(WHAT NEEDS TO BE DONE) Type out every line of the data again, exactly.

(Stored records)
──────────────────────────────
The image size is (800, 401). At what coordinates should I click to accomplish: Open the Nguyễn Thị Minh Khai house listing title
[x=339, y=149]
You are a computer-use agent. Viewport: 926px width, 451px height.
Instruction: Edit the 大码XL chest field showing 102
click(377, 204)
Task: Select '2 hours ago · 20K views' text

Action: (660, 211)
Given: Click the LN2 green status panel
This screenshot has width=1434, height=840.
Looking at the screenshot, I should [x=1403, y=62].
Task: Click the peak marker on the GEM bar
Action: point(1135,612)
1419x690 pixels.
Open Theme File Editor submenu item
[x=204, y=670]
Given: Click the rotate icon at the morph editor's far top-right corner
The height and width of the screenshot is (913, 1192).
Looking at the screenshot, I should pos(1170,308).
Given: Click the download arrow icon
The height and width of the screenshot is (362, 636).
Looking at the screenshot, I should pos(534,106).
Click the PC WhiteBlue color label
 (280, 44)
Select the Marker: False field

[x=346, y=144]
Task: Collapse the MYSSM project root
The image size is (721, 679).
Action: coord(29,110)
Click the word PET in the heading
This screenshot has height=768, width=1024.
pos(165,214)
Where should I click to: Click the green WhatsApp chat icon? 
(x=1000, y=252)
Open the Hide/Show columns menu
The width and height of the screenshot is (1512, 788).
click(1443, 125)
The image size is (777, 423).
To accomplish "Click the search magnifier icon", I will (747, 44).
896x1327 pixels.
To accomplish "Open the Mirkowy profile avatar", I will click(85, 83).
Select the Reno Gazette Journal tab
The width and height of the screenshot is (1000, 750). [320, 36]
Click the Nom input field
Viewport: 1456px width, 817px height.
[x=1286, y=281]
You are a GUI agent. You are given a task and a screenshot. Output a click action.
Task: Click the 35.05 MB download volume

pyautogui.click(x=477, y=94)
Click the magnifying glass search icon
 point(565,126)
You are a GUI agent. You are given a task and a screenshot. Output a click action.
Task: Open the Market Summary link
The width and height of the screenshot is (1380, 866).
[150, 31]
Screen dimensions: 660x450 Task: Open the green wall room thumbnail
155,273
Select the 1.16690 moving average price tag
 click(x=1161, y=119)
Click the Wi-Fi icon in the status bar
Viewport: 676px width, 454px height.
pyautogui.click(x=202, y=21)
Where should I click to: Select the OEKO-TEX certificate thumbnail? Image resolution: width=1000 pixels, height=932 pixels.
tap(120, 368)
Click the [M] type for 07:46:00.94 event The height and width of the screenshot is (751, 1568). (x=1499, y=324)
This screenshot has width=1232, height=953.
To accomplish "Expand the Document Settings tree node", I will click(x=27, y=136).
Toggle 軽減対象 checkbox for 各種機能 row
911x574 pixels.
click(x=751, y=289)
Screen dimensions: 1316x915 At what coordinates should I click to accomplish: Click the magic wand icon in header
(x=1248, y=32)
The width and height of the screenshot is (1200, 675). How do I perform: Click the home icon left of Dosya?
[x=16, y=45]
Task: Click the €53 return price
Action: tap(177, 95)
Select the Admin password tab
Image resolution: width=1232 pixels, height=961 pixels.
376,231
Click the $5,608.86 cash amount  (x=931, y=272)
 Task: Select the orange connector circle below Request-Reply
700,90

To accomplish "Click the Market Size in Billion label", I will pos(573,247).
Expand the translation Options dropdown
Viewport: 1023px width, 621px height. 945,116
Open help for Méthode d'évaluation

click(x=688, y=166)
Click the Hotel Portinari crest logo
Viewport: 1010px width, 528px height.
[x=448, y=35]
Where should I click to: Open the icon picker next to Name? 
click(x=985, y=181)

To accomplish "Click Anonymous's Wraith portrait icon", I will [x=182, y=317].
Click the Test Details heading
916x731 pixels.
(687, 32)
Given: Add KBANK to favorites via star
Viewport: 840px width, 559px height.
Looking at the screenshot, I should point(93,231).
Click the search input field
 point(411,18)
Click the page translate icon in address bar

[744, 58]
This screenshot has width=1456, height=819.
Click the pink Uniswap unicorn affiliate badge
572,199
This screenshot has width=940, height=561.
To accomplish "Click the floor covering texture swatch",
──────────────────────────────
(TASK RESULT)
The image size is (800, 401). At what coordinates should I click to accomplish: Open the Nguyễn Thị Minh Khai house listing title
[x=339, y=149]
You are a computer-use agent. Viewport: 926px width, 451px height.
Instruction: Edit the 大码XL chest field showing 102
click(377, 204)
Task: Select '2 hours ago · 20K views' text

Action: (660, 211)
Given: Click the LN2 green status panel
This screenshot has width=1434, height=840.
Looking at the screenshot, I should [x=1403, y=62].
Task: Click the peak marker on the GEM bar
Action: point(1135,612)
1419x690 pixels.
Open Theme File Editor submenu item
[x=204, y=670]
Given: Click the rotate icon at the morph editor's far top-right corner
The height and width of the screenshot is (913, 1192).
Looking at the screenshot, I should pos(1170,308).
Given: Click the download arrow icon
The height and width of the screenshot is (362, 636).
Looking at the screenshot, I should pos(534,106).
Click the PC WhiteBlue color label
 (280, 44)
Select the Marker: False field

[x=346, y=144]
Task: Collapse the MYSSM project root
The image size is (721, 679).
Action: coord(29,110)
Click the word PET in the heading
This screenshot has height=768, width=1024.
pos(165,214)
Where should I click to: Click the green WhatsApp chat icon? 
(x=1000, y=252)
Open the Hide/Show columns menu
The width and height of the screenshot is (1512, 788).
click(1443, 125)
The image size is (777, 423).
To accomplish "Click the search magnifier icon", I will (747, 44).
896x1327 pixels.
To accomplish "Open the Mirkowy profile avatar", I will click(85, 83).
Select the Reno Gazette Journal tab
The width and height of the screenshot is (1000, 750). [320, 36]
Click the Nom input field
Viewport: 1456px width, 817px height.
[x=1286, y=281]
You are a GUI agent. You are given a task and a screenshot. Output a click action.
Task: Click the 35.05 MB download volume

pyautogui.click(x=477, y=94)
Click the magnifying glass search icon
 point(565,126)
You are a GUI agent. You are given a task and a screenshot. Output a click action.
Task: Open the Market Summary link
The width and height of the screenshot is (1380, 866).
[150, 31]
Screen dimensions: 660x450 Task: Open the green wall room thumbnail
155,273
Select the 1.16690 moving average price tag
 click(x=1161, y=119)
Click the Wi-Fi icon in the status bar
Viewport: 676px width, 454px height.
pyautogui.click(x=202, y=21)
Where should I click to: Select the OEKO-TEX certificate thumbnail? Image resolution: width=1000 pixels, height=932 pixels.
tap(120, 368)
Click the [M] type for 07:46:00.94 event The height and width of the screenshot is (751, 1568). (x=1499, y=324)
This screenshot has width=1232, height=953.
To accomplish "Expand the Document Settings tree node", I will click(x=27, y=136).
Toggle 軽減対象 checkbox for 各種機能 row
911x574 pixels.
click(x=751, y=289)
Screen dimensions: 1316x915 At what coordinates should I click to accomplish: Click the magic wand icon in header
(x=1248, y=32)
The width and height of the screenshot is (1200, 675). How do I perform: Click the home icon left of Dosya?
[x=16, y=45]
Task: Click the €53 return price
Action: tap(177, 95)
Select the Admin password tab
Image resolution: width=1232 pixels, height=961 pixels.
376,231
Click the $5,608.86 cash amount  (x=931, y=272)
 Task: Select the orange connector circle below Request-Reply
700,90

To accomplish "Click the Market Size in Billion label", I will pos(573,247).
Expand the translation Options dropdown
Viewport: 1023px width, 621px height. 945,116
Open help for Méthode d'évaluation

click(x=688, y=166)
Click the Hotel Portinari crest logo
Viewport: 1010px width, 528px height.
[x=448, y=35]
Where should I click to: Open the icon picker next to Name? 
click(x=985, y=181)

To accomplish "Click Anonymous's Wraith portrait icon", I will [x=182, y=317].
Click the Test Details heading
916x731 pixels.
(687, 32)
Given: Add KBANK to favorites via star
Viewport: 840px width, 559px height.
Looking at the screenshot, I should point(93,231).
Click the search input field
 point(411,18)
Click the page translate icon in address bar

[744, 58]
This screenshot has width=1456, height=819.
Click the pink Uniswap unicorn affiliate badge
572,199
This screenshot has width=940, height=561.
To accomplish "Click the floor covering texture swatch",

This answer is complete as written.